Exercise goal:
In the data, find each line where the word "agent" appears and list that line.

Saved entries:
★ ★ ★

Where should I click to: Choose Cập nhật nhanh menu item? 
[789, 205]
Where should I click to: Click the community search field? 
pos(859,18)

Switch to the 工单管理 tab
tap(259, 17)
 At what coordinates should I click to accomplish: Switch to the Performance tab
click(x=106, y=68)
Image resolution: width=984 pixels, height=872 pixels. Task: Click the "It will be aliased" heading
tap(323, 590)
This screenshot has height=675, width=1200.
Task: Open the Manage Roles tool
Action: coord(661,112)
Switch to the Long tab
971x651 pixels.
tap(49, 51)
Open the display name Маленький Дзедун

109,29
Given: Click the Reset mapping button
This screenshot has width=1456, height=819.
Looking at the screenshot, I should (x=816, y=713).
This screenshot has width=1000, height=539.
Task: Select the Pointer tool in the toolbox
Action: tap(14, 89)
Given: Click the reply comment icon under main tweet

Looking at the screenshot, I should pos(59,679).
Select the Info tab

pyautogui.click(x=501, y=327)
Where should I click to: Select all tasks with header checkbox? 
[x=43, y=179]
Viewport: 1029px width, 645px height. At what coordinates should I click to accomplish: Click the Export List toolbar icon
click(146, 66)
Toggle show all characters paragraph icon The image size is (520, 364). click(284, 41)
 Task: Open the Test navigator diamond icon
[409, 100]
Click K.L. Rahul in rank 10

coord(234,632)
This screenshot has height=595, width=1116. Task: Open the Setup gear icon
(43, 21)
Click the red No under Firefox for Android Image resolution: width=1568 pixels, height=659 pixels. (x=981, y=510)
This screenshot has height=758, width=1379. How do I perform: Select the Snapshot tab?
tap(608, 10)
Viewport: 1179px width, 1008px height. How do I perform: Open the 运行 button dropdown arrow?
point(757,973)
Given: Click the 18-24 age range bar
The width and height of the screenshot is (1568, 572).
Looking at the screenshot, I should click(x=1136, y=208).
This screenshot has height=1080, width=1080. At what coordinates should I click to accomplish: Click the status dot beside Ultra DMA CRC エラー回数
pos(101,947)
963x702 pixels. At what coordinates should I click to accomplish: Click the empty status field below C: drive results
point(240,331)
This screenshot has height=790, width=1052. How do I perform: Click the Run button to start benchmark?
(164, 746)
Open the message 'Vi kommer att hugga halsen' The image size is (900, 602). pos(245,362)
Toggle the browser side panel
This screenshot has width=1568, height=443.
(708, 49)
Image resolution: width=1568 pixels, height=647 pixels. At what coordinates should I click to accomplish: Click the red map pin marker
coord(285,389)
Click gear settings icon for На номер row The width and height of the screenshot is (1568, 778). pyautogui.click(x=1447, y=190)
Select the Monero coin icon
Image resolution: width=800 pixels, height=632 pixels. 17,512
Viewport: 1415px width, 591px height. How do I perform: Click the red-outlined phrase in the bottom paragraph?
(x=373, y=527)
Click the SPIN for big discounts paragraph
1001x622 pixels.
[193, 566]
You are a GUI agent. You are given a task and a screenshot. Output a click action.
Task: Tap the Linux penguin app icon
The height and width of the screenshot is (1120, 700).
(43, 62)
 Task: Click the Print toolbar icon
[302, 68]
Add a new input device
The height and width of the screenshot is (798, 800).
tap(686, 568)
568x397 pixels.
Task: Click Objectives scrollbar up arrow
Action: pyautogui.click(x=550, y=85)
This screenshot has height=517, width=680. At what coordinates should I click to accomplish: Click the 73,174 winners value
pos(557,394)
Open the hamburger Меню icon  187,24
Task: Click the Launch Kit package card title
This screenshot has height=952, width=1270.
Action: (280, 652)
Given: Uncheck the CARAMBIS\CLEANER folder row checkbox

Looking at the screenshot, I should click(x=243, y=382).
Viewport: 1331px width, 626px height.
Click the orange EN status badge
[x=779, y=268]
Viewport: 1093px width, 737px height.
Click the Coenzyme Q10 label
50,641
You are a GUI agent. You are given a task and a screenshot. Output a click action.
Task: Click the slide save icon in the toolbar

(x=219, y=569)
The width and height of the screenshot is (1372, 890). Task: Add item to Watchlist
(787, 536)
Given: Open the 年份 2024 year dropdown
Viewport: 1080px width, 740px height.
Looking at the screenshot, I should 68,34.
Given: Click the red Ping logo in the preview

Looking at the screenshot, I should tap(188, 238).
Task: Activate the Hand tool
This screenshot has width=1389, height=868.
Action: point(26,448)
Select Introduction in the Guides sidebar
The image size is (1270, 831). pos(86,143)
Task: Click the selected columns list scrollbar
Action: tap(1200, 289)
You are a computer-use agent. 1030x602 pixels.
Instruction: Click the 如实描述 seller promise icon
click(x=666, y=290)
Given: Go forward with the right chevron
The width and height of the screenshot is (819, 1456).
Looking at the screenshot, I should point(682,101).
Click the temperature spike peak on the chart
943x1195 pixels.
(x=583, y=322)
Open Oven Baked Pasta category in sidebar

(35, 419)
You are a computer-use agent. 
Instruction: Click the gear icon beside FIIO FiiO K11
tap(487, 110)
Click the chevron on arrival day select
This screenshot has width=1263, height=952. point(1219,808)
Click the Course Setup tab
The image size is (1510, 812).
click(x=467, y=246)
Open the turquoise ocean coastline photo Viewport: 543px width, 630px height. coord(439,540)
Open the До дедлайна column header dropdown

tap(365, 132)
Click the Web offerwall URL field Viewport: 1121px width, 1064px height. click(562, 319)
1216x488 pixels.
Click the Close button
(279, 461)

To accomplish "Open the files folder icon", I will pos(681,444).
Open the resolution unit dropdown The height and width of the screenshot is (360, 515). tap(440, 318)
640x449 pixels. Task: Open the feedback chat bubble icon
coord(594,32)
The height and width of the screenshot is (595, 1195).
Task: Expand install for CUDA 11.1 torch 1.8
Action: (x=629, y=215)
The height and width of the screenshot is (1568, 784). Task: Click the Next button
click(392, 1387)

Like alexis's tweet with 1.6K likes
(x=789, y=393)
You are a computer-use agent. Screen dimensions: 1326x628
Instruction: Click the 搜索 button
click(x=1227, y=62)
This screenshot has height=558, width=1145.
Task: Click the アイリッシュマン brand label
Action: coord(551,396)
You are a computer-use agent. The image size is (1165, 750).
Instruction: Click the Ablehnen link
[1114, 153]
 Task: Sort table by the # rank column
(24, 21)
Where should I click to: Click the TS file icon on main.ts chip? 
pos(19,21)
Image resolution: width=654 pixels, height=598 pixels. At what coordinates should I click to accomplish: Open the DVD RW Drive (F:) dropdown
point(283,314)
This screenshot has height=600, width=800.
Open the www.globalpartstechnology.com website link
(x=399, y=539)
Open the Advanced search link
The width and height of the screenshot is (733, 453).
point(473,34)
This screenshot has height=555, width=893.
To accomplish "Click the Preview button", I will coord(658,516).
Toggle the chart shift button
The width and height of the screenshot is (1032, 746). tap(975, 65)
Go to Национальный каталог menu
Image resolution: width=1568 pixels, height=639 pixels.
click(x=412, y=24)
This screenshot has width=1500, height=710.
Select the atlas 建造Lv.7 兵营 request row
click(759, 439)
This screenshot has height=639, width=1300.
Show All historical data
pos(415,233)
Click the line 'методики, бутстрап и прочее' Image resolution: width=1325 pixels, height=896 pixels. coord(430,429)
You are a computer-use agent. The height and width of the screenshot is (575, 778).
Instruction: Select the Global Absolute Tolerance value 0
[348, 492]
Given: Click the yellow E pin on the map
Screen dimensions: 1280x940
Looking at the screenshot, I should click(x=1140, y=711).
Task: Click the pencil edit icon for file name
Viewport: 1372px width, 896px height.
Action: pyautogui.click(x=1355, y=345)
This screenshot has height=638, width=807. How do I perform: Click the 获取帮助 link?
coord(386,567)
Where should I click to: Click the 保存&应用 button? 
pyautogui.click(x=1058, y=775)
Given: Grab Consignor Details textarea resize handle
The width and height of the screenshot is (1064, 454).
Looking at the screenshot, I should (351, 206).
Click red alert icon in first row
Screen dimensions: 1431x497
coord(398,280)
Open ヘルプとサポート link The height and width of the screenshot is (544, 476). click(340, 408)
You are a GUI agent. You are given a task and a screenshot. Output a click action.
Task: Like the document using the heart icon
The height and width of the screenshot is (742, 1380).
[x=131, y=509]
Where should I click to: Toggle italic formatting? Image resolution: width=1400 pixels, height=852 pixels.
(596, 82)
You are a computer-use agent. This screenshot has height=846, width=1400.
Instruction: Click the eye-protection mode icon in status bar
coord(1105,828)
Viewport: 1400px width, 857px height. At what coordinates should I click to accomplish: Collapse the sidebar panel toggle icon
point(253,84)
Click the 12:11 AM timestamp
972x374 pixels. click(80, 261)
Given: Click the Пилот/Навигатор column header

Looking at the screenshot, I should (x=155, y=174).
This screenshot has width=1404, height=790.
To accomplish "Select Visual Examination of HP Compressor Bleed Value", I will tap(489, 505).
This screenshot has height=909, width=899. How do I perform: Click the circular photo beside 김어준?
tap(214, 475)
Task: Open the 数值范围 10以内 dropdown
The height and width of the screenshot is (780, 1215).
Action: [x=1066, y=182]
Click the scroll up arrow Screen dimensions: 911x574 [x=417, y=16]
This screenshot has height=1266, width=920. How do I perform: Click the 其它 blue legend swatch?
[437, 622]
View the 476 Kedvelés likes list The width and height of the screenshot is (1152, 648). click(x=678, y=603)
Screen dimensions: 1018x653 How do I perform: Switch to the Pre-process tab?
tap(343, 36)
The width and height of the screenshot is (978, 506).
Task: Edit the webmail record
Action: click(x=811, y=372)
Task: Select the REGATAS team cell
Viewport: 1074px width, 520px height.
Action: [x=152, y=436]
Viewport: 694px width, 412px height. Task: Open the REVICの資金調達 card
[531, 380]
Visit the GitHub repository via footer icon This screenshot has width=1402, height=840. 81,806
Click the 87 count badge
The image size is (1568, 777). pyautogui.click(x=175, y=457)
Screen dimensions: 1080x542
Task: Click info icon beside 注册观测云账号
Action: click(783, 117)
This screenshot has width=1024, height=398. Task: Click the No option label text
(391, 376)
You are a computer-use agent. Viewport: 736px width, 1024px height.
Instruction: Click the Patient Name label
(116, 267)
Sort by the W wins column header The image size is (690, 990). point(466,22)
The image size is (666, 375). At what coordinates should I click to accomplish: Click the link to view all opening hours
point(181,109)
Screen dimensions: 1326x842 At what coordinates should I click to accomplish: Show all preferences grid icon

★ ★ ★

Expected output:
You are a GUI agent. You are given a task and a screenshot. Output a click action.
You are a GUI agent. You are given a task and a screenshot. Output a click action.
You are a computer-use agent. 1030x602 pixels.
You are a computer-use agent. 
You are a computer-use agent. Screen dimensions: 1326x628
You are a computer-use agent. The image size is (1165, 750).
You are a computer-use agent. The height and width of the screenshot is (575, 778).
You are a GUI agent. You are given a task and a screenshot. Output a click action.
You are a computer-use agent. This screenshot has height=846, width=1400.
You are a computer-use agent. Viewport: 736px width, 1024px height.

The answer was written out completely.